═══ Data under study ═══
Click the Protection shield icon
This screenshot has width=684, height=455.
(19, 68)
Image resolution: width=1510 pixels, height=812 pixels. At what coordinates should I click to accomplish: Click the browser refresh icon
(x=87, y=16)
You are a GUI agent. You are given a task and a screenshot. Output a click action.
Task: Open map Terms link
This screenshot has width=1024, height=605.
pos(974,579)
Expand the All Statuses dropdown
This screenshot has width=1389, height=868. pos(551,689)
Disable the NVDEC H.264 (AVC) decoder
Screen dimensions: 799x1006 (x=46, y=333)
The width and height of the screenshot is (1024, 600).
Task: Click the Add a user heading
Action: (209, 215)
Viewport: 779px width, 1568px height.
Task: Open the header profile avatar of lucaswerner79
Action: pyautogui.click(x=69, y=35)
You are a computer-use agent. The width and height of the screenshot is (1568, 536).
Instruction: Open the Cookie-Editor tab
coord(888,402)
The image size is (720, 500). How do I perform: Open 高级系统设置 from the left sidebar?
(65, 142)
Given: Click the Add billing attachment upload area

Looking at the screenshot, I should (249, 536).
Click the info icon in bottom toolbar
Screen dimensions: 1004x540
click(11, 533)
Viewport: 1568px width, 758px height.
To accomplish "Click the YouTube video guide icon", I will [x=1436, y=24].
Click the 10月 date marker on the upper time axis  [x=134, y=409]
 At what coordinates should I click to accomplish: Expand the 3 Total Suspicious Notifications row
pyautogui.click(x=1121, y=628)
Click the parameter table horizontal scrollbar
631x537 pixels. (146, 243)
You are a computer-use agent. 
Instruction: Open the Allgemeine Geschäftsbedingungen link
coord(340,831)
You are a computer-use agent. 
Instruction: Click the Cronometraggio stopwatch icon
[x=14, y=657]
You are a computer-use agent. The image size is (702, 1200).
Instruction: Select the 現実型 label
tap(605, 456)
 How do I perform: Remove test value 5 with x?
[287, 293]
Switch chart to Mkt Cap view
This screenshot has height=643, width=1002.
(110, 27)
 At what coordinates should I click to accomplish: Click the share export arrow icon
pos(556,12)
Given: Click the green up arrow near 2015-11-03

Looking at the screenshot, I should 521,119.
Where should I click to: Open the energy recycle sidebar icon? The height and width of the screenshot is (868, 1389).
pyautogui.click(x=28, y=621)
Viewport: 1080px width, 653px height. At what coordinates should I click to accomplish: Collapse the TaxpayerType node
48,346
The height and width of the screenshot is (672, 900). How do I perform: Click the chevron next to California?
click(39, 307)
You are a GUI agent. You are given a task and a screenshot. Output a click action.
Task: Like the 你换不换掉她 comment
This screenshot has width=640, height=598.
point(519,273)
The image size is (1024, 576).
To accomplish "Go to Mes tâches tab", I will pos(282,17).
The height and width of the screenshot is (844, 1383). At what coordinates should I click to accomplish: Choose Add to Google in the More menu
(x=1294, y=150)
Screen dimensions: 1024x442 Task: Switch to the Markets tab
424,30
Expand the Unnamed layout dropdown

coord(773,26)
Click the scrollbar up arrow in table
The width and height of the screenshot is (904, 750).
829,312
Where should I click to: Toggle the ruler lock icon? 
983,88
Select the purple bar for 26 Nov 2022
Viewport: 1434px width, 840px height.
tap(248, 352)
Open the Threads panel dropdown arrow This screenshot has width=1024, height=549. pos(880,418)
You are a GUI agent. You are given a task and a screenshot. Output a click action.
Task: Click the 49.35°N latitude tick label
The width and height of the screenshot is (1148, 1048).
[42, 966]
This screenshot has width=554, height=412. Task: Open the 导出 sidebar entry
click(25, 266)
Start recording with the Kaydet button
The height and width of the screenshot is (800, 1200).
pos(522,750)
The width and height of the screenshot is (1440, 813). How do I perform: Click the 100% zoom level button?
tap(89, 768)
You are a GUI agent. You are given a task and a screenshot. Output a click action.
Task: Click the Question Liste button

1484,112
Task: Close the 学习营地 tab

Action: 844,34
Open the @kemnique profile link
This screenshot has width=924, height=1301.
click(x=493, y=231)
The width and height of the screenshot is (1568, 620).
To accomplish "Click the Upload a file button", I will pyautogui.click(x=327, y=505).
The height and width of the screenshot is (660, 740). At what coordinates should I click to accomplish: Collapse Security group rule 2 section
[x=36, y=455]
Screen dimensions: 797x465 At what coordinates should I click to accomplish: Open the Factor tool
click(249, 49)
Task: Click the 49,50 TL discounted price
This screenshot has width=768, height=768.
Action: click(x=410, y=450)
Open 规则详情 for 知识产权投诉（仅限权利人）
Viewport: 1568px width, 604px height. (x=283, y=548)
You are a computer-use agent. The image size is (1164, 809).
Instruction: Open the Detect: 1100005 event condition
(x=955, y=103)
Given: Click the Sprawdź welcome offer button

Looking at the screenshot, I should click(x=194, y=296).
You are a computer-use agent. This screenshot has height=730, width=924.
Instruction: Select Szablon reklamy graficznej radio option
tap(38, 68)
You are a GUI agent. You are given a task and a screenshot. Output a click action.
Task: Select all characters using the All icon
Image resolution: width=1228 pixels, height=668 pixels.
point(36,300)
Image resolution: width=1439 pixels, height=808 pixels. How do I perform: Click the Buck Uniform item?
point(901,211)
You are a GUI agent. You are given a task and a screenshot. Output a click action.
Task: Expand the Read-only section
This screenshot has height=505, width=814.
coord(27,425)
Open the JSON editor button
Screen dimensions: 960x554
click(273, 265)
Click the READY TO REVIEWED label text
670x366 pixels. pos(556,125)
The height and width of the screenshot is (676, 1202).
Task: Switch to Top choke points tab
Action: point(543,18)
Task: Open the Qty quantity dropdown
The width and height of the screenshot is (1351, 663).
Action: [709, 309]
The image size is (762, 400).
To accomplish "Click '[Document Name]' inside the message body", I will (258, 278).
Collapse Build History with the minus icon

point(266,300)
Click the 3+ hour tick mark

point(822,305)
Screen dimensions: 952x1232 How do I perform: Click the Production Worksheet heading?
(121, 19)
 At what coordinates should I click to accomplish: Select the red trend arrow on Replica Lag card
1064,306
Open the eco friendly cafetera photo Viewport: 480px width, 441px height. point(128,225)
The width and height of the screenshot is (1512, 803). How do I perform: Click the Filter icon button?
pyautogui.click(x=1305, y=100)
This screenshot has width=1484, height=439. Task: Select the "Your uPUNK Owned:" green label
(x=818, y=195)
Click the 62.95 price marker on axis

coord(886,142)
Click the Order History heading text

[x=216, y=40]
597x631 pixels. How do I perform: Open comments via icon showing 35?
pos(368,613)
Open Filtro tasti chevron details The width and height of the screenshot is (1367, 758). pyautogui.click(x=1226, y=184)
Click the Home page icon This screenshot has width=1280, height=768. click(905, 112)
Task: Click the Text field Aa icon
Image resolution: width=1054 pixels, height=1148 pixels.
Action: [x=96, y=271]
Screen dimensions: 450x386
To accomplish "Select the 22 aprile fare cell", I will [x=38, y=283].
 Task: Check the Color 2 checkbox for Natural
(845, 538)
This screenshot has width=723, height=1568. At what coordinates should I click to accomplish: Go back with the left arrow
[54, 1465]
═══
> **Work required**
Give back exactly the lines above starting at the line where "Image resolution: width=1228" appears and ending at the line where "The image size is (762, 400)." appears, both included, with no other lines.

> **Task answer**
Image resolution: width=1228 pixels, height=668 pixels.
point(36,300)
Image resolution: width=1439 pixels, height=808 pixels. How do I perform: Click the Buck Uniform item?
point(901,211)
You are a GUI agent. You are given a task and a screenshot. Output a click action.
Task: Expand the Read-only section
This screenshot has height=505, width=814.
coord(27,425)
Open the JSON editor button
Screen dimensions: 960x554
click(273, 265)
Click the READY TO REVIEWED label text
670x366 pixels. pos(556,125)
The height and width of the screenshot is (676, 1202).
Task: Switch to Top choke points tab
Action: point(543,18)
Task: Open the Qty quantity dropdown
The width and height of the screenshot is (1351, 663).
Action: [709, 309]
The image size is (762, 400).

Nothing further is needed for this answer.